Prática semelhante foi adotada por Antônio, dono de um posto de gasolina 24 horas em São Cristóvão. Além do rodízio, fez a rescisão de funcionários pela CLT, com a promessa de recontratá-los após o fim da quarentena.

"Adiantei o que podia no ato da rescisão. Enquanto tiver comida no meu prato não faltará no deles. Infelizmente não pude pagar tudo de uma vez, mas estou fazendo contas para fazer isso o mais rápido possível ainda que zere o caixa dessas últimas semanas", declarou o português de 64 anos.

Fake news nas ruas do Rio

Em um café que leva o nome do bairro do Flamengo, também na Zona Sul, o dono Gabriel Fontes utilizava um balcão para impedir a entrada de clientes. O atendimento era feito ali, mantendo o distanciamento recomendado pela OMS (Organização Mundial da Saúde) e com um pote de álcool em gel disponível.

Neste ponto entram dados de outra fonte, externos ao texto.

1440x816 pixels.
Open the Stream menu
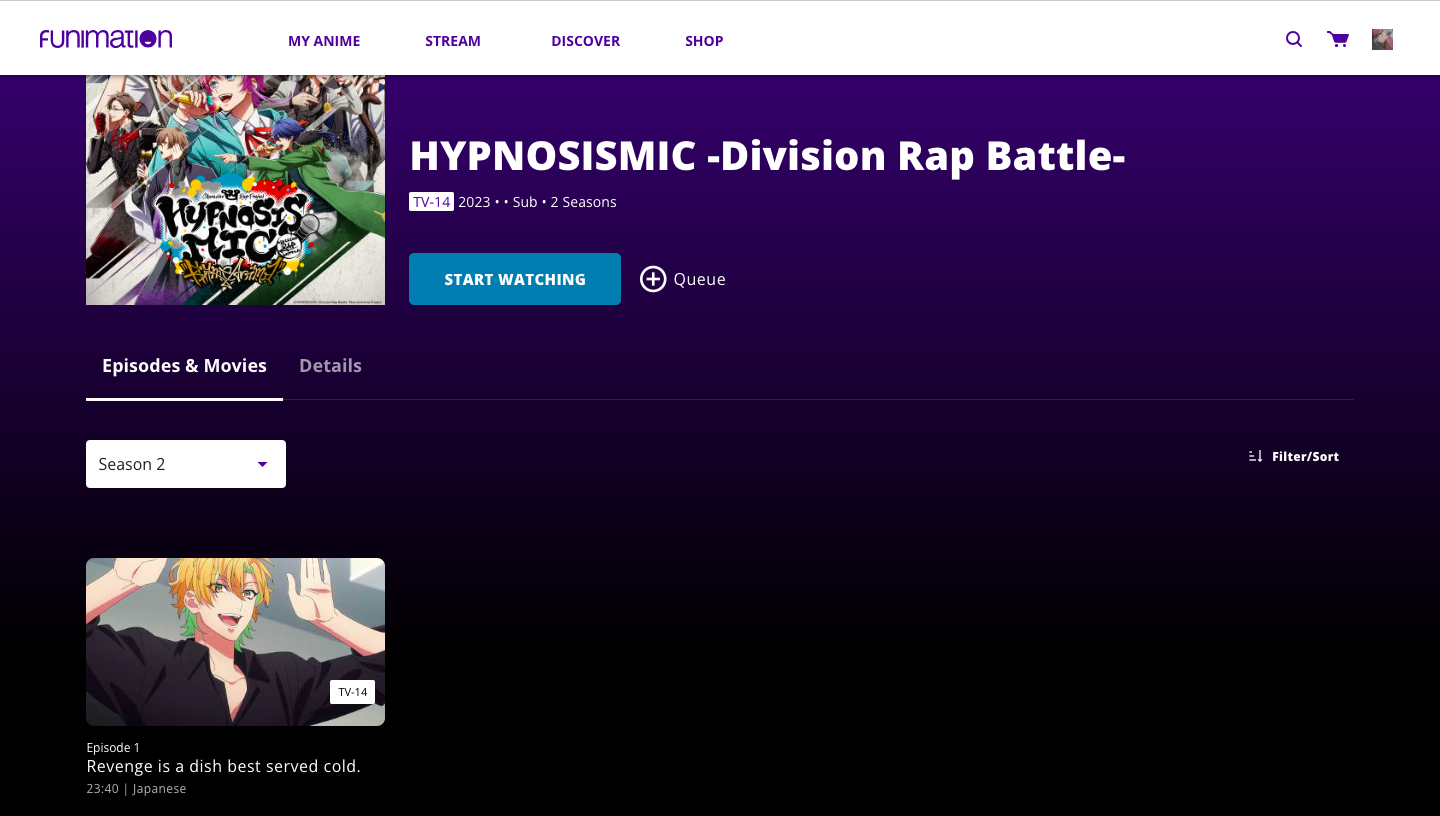[453, 41]
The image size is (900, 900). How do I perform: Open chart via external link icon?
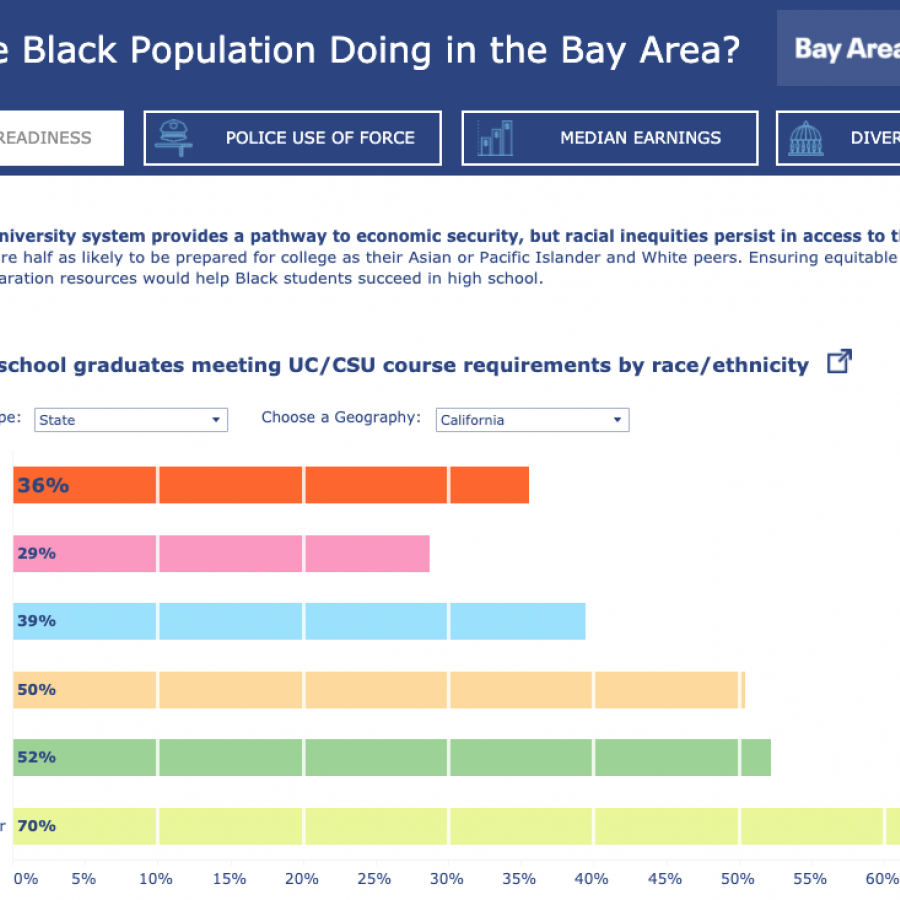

"Cada dia ouço uma fake news diferente por aqui. E vejo mais gente nas ruas após as declarações do Bolsonaro. O movimento está bem ruim para nós, que somos comerciantes de bairro, mesmo com o delivery. Caiu cerca de 80%", afirmou Gabriel.

Dono de café no Flamengo se assusta com desinformação por coronavírus: "Todo dia uma mentira nova" - Caio Blois/UOL
Dono de café no Flamengo se assusta com desinformação por coronavírus: "Todo dia uma mentira nova"
Imagem: Caio Blois/UOL

A lanchonete segue abrindo porque o custo para isso é baixo, mas o proprietário teme pelo futuro durante a quarentena. "Esse mês já está pago. Por sorte, consegui juntar uma reserva que queimei agora. Minha preocupação maior é com o quadro de funcionários, não atrasar nada deles. Se durar mais meses, não sei como vai ser", opinou.

Antônio, do posto de gasolina em São Cristóvão, também lamentou a proliferação de notícias falsas. "Ouço muitas mentiras dos clientes, que não acreditam em recomendações básicas de saúde das autoridades. Também, com o discurso do presidente, quem é eleitor e não estudou muito acaba confiando", reclamou.